Você é o senhor sem deus.

Apanhe papel. Estanque o corte. Um bandaid e um merthiolate. Mas não vai parar.
Lembra-se de quando o merthiolate doía? Hoje não dói mais. Você não sabe se você quem se tornou mais duro, ou se o merthiolate parou de doer.
As coisas têm sido assim, elas têm parado de doer. Você se tournou duro. E a linda bunda de bebê na verdade é tão espessa quanto a carapaça de um besouro.

Não vai parar.

Os papéis se acumulam. Vemelho, vermelinho, vermelhão, seu sangue se espalha pelho chão. Cada vez mais sangue e cada vez menos dor. Suas mãos encharcadas vão delineando as digitais pelos azulejos brancos. E feito você elas são uma sujeira distoante na imensidão branca. 

Não vai parar. 

Apanhe uma toalha e veja as fibras se colorindo. Veja o sangue espalhando-se e formando fractais que fecham-se em um pano de fundo vermelho. Pano que pinga. Pano que espalha. E você se espalha pelas paredes. Escorre e forma poças. Você mancha, suja e macula a limpeza asséptica das paredes. Você é uma granda macha que incomoda a homogeneidade de todos.

Não vai parar. 

Você apanha a navalha. Você sabe que a única coisa que vai fazer a sangiria parar é mais sangue. É mais ódio. Então dilacere. Encoste a navalha na garganta e puxe. Encoste mais uma vez e serre. Afunde a lâmina no buraco, gire, dilacere e destrua. Sinta as veias rompendo-se e a carne gelatinosa virando uma massa disforme. Espicace a pele. Sinta a lâmina bater nos ossos. Sinta o aço arranhando e prendendo nas arestas duras das vértebras. Puxe-a até as orelhas. E aí então seja agressivo. Feche todos os dedos em volta da lâmina e apunhale, até que seu pescoço esteja transformado em gelatina. Até que seus dedos estejam pendendo carcomidos até os ossos. E respire. Respire fundo. Ouça o ronco rouco do ar entrando. Ouça o barulho gorgolejante da sua respiração. Assopre bolhas. Aproxime-se do espelho. Sorria. E veja a sua respiração espirrando gotículas no espelho. 


Sorria. 
Pois sorrir tem poder. Mostre os dentes.

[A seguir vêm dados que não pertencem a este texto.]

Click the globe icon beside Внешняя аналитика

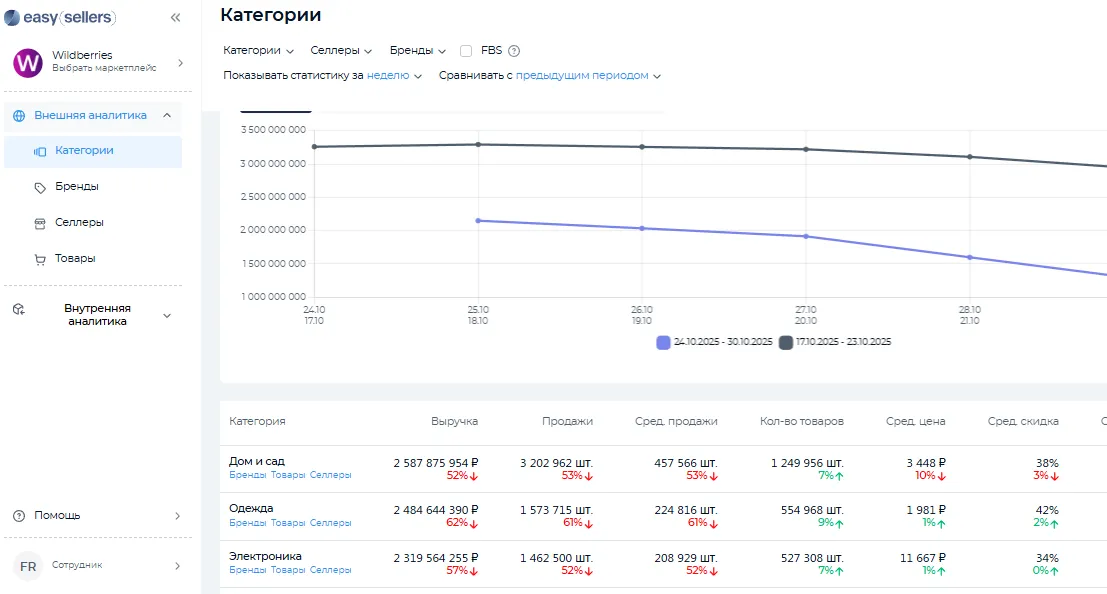point(18,115)
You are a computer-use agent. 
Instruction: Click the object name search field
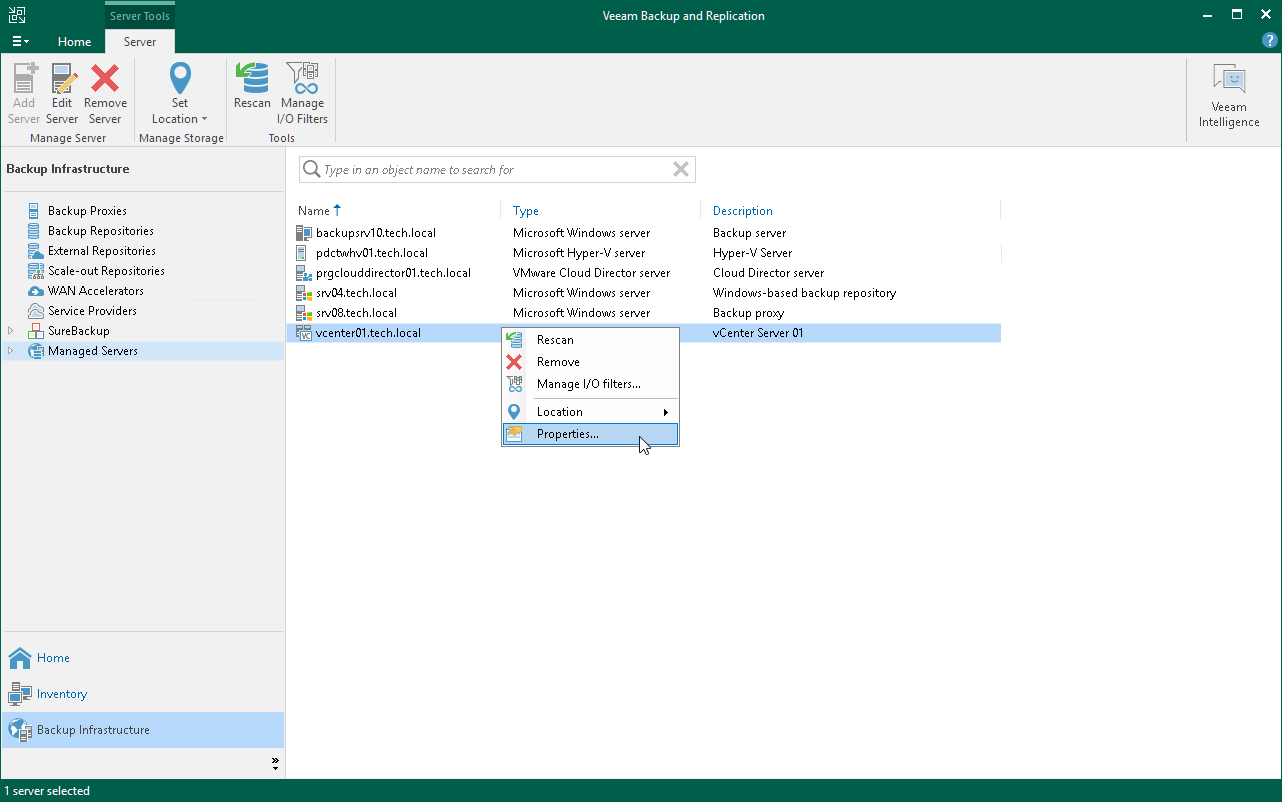[490, 170]
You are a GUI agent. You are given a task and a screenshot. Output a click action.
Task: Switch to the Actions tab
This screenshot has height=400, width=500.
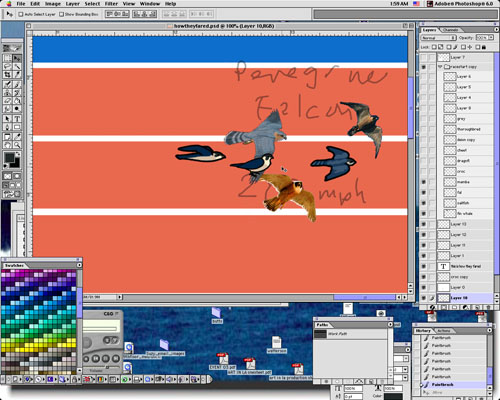pos(444,331)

Jogue a cabeça para trás e sorria com a garganta. Sorria.
Pois você cortou o pescoço para a sociedade. 
Pois depois de ter morrido tantas vezes o irônico é que você ainda continua vivo.

Mas o problema não é ficar sozinho. O problema é quando nós ouvimos o escuro falar.

"Eu estava te esperando. Agora eu vou lhe ensinar a mentir."


Continua.










Nota: Este provavelmente é um dos últimos textos do blog. A última série, talvez. Durante quase dois anos o teor das minhas histórias mudou. O tom que eu uso já é muito diferente do tom que havia no começo. Os amores são outros, os personagens são outros, o tema é outro. Isso não é amor é uma série inconcluida, num rítmo Tarantinesco, que durante todo este tempo me acompanhou com uma inconstância de linhas do tempo. Pois agora o escritor mudou, e o eu lírico, ou você lírico, como gosto de chamar, também é outro. Portanto esta série torna-se o final não concluído do Isso não é amor. De uma história que nunca acabou. E o prenúncio de uma nova história que começa. Pois a vida é um Tarot de Porcelana. A irracionalidade e o caos da nossa sorte ditam o nosso futuro. E ainda assim tudo é tão sensível, e nós somos tão delicados, com almas tão frágeis, feito porcelana. E agora eu estou apenas distribuindo as cartas para jogar a sorte.